Edit the data below by replacing each occurrence of "Open" with "Launch" and keeping everything else unchanged. Leave the pictures out of your answer.

[Word and element pointing entries]
════

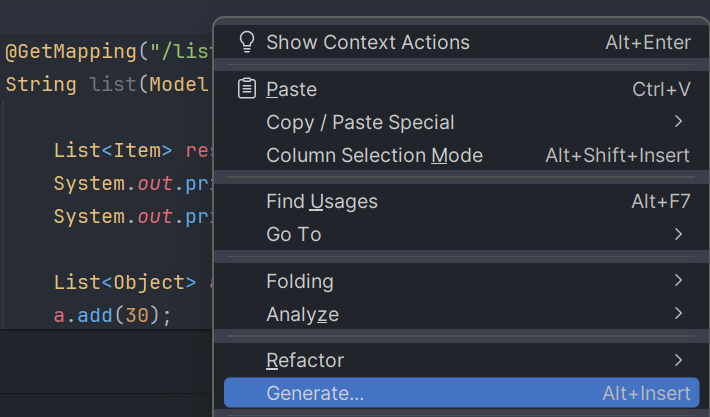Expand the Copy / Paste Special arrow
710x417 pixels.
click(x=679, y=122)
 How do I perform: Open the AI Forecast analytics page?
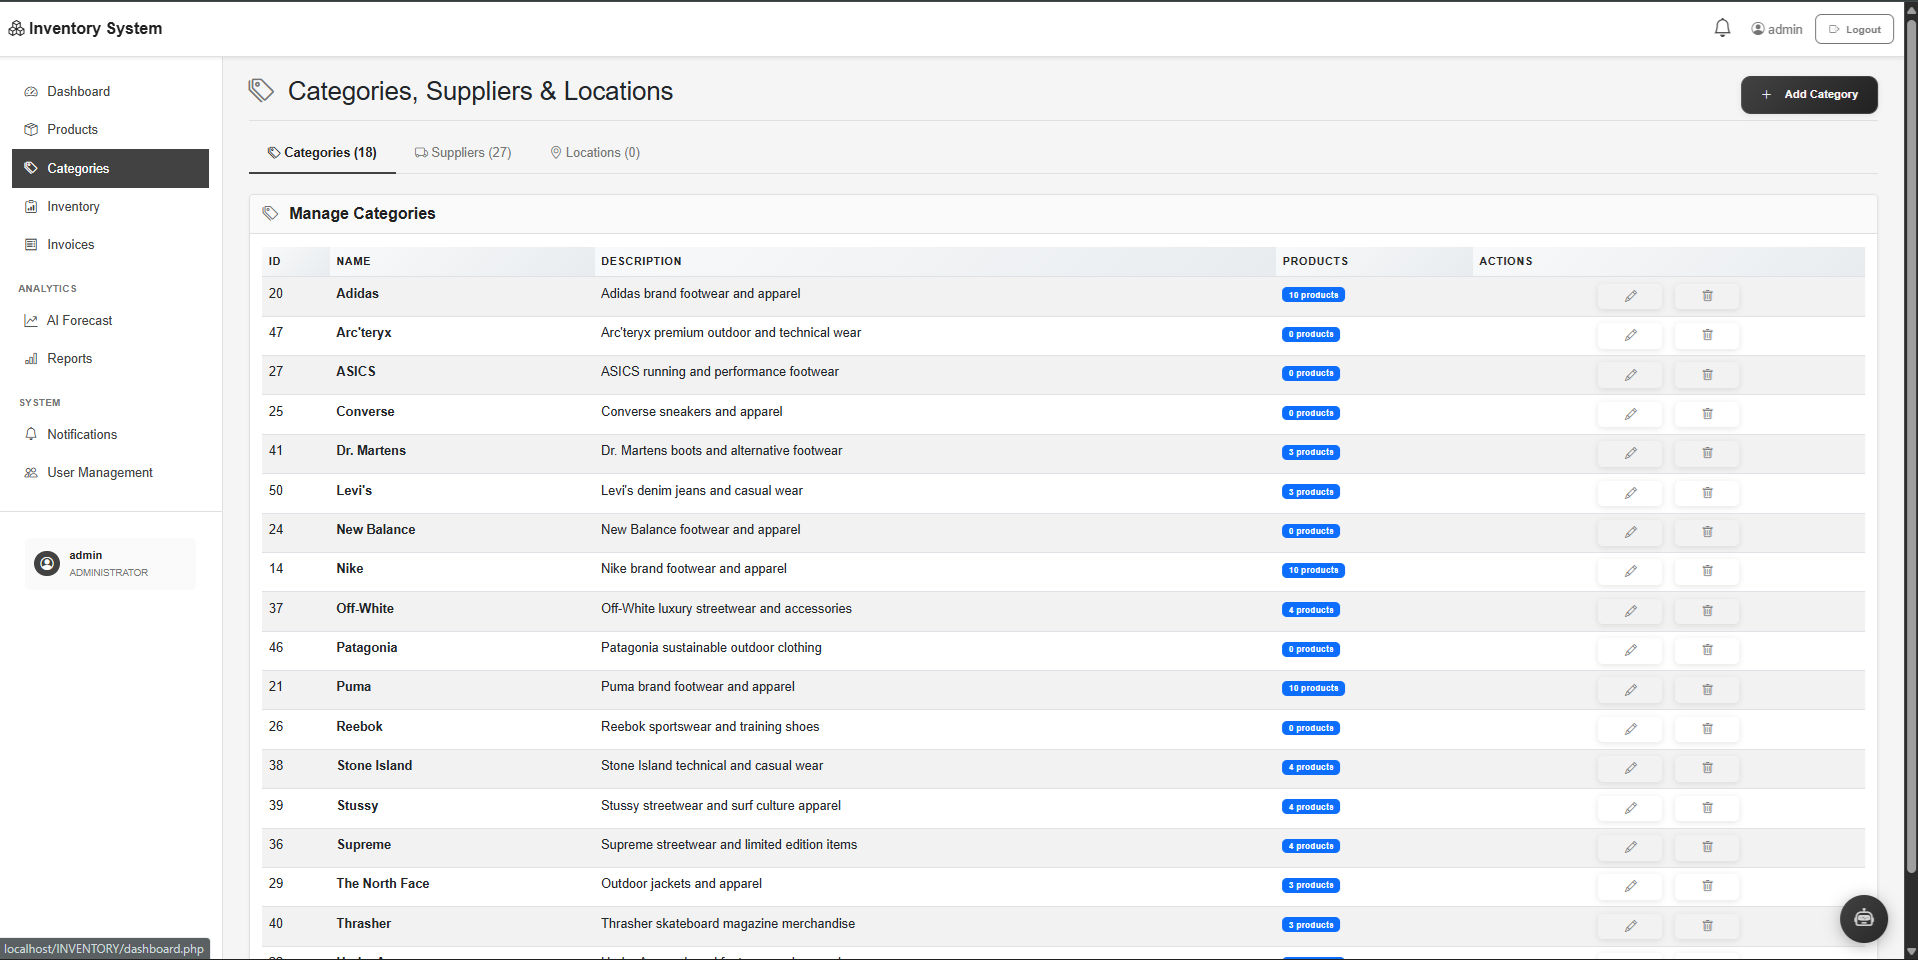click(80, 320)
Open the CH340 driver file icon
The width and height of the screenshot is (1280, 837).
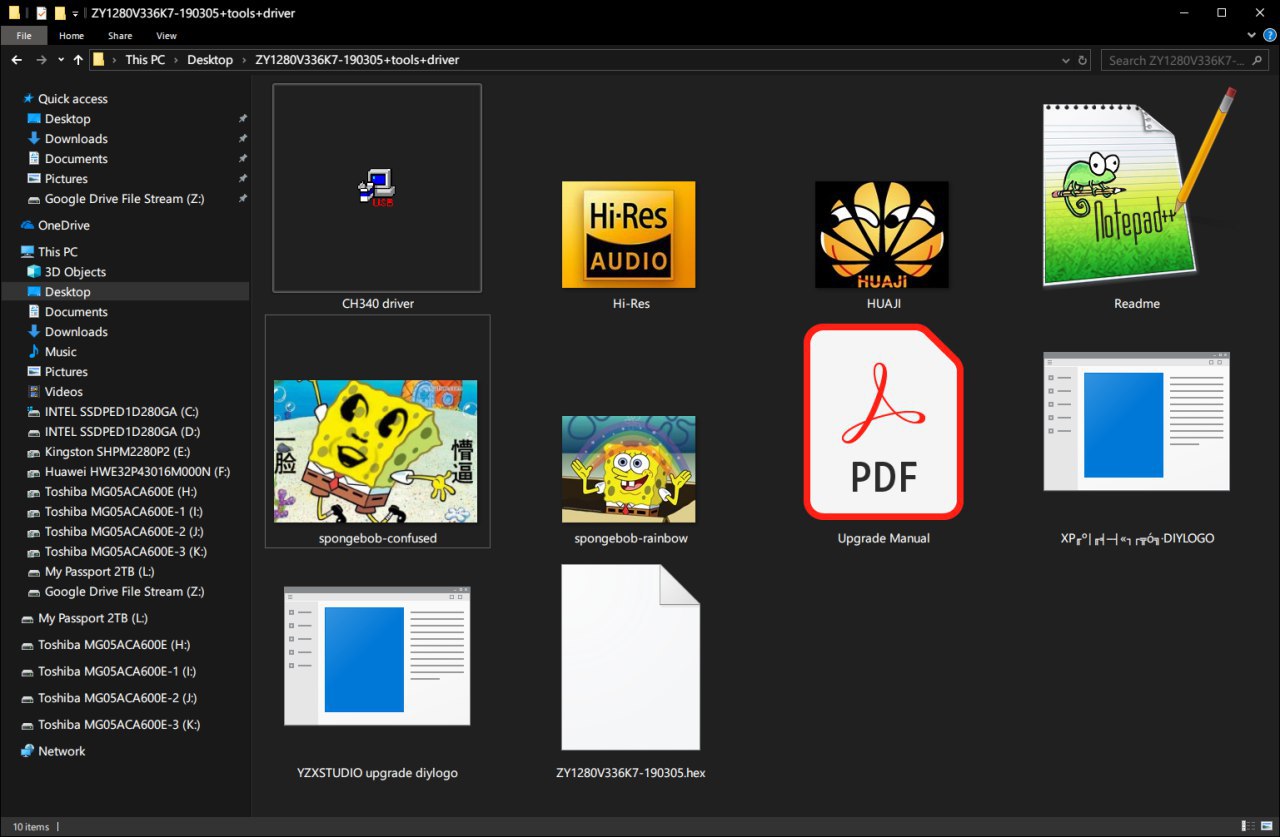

════

* EXPECTED OUTPUT *
Expand the Copy / Paste Special arrow
710x417 pixels.
click(x=679, y=122)
 How do I perform: Launch the AI Forecast analytics page?
click(80, 320)
Launch the CH340 driver file icon
The width and height of the screenshot is (1280, 837).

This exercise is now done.